| lists.openwall.net | lists / announce owl-users owl-dev john-users john-dev passwdqc-users yescrypt popa3d-users / oss-security kernel-hardening musl sabotage tlsify passwords / crypt-dev xvendor / Bugtraq Full-Disclosure linux-kernel linux-netdev linux-ext4 linux-hardening linux-cve-announce PHC | |
|
Open Source and information security mailing list archives
| ||
|
Date: Tue, 4 Dec 2018 19:51:54 +0100
From: Jakub Audykowicz <jakub.audykowicz@...il.com>
To: Marcelo Ricardo Leitner <marcelo.leitner@...il.com>
Cc: Xin Long <lucien.xin@...il.com>, linux-sctp@...r.kernel.org,
Vlad Yasevich <vyasevich@...il.com>,
Neil Horman <nhorman@...driver.com>,
davem <davem@...emloft.net>, network dev <netdev@...r.kernel.org>
Subject: Re: [PATCH net] sctp: always set frag_point on pmtu change
On 2018-12-04 18:45, Marcelo Ricardo Leitner wrote:
> On Tue, Dec 04, 2018 at 06:00:51PM +0100, Jakub Audykowicz wrote:
> ...
>> OK, let's forget about that "if" :)
>> Coming back to the sanity check, I came up with something like below,
>> based on the code from sctp_setsockopt_maxseg, like you mentioned.
>> I may have overcomplicated things since I didn't know how to accomplish
>> the same thing without passing sctp_sock* to sctp_datamsg_from_user.
> Yep.
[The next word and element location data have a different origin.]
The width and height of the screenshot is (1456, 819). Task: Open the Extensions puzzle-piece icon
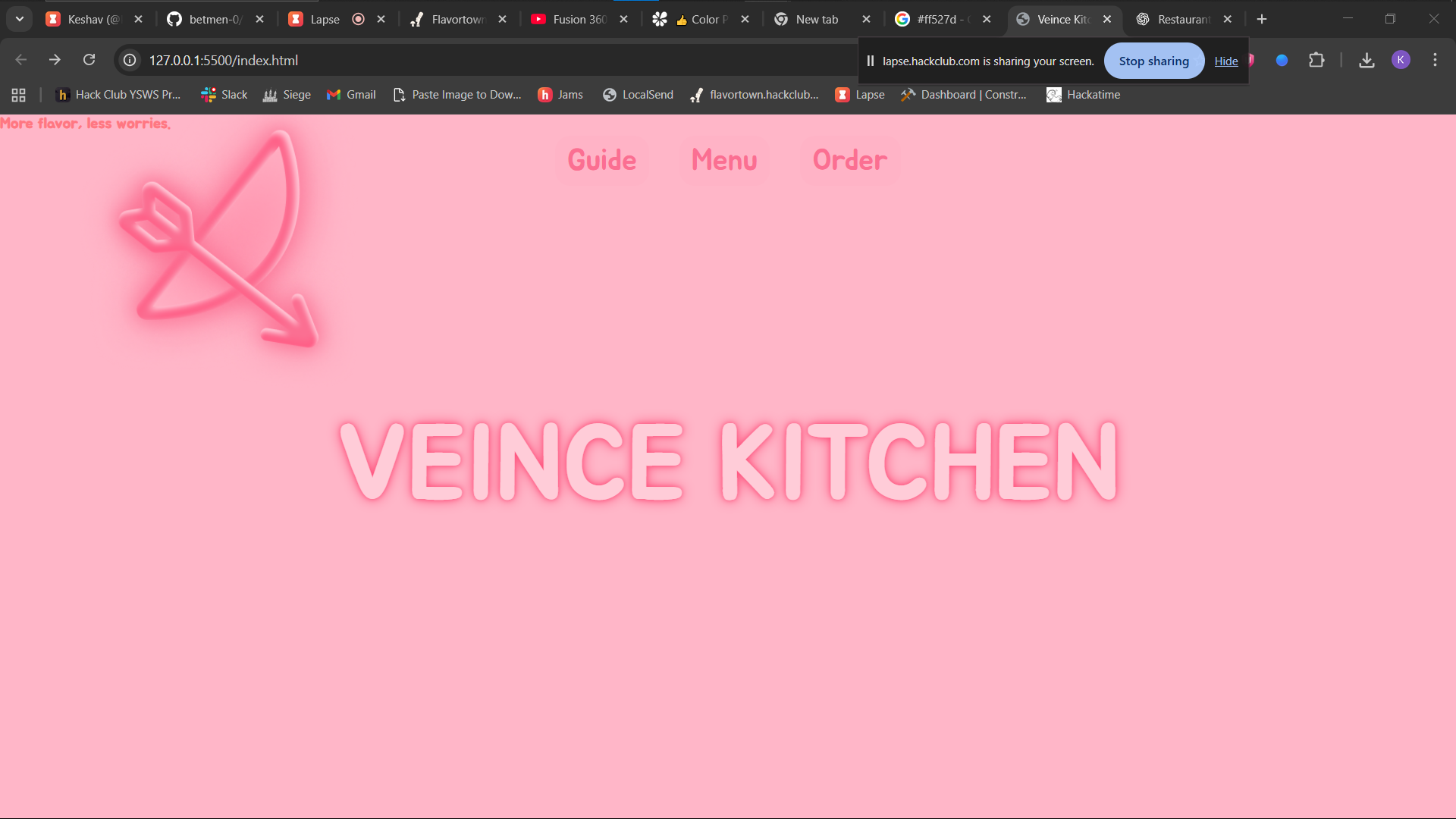coord(1316,60)
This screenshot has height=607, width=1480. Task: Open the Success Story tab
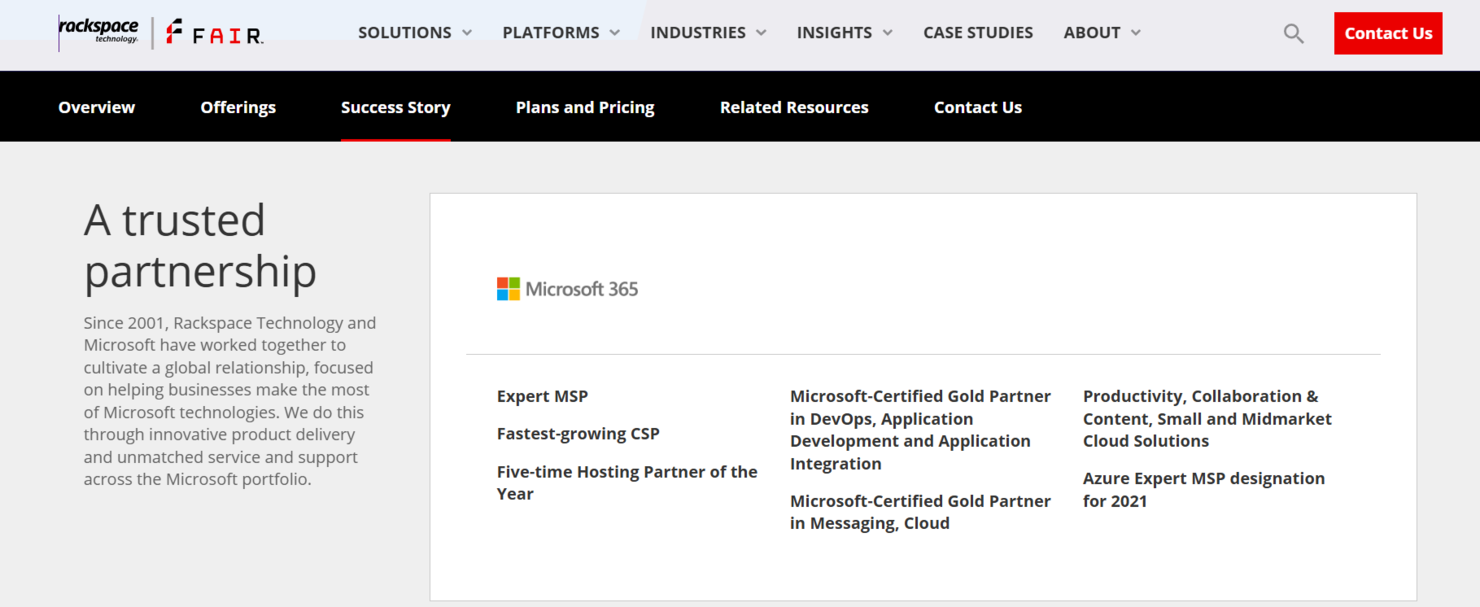[395, 106]
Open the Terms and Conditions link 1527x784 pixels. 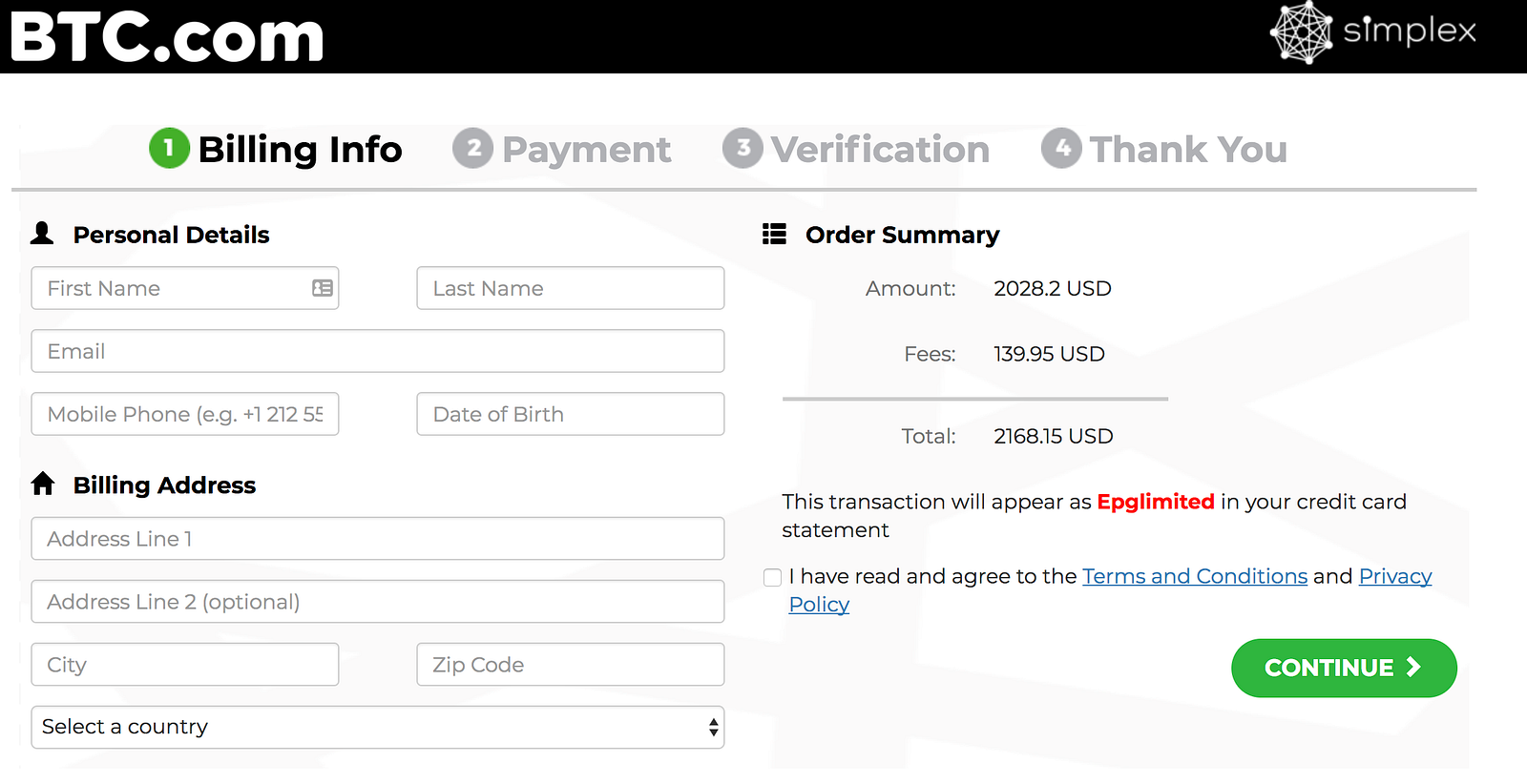(1194, 576)
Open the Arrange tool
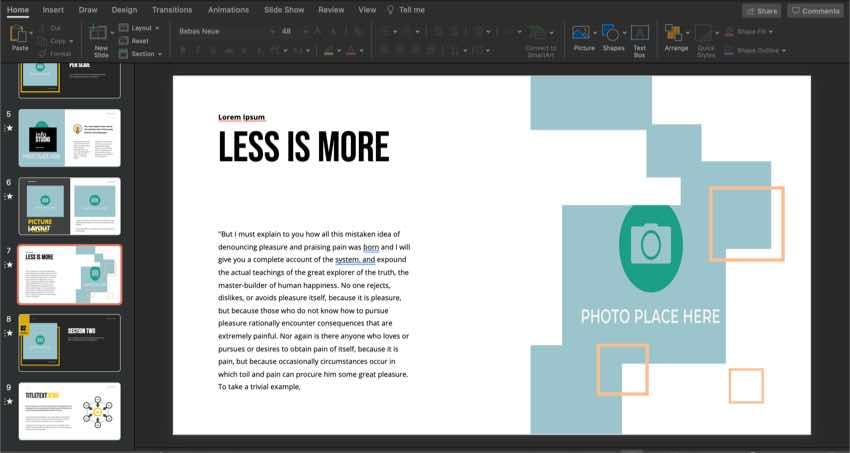 click(x=674, y=33)
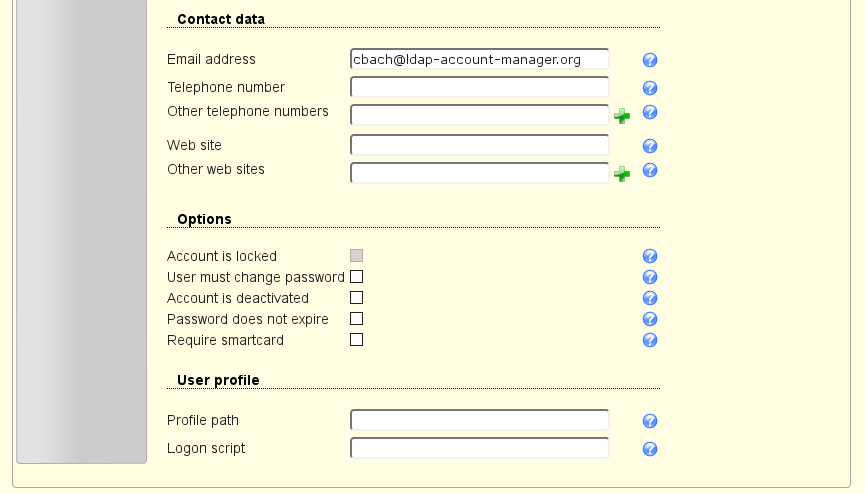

More below.
>
>> I wanted to avoid calling sctp_min_frag_point unless absolutely
>> necessary, so I just check the frag_point against the zero that is
>> causing the eventual kernel panic.
> Makes sense.
>
>>
>> diff --git a/include/net/sctp/sctp.h b/include/net/sctp/sctp.h
>> index ab9242e51d9e..7e67c0257b3f 100644
>> --- a/include/net/sctp/sctp.h
>> +++ b/include/net/sctp/sctp.h
>> @@ -620,4 +620,15 @@ static inline bool sctp_transport_pmtu_check(struct sctp_transport *t)
>> return false;
>> }
>>
>> +static inline __u16 sctp_data_chunk_size(struct sctp_association *asoc)
>> +{
>> + return asoc ? sctp_datachk_len(&asoc->stream) :
>> + sizeof(struct sctp_data_chunk);
> I don't think we need another layer on top of data chunk sizes here.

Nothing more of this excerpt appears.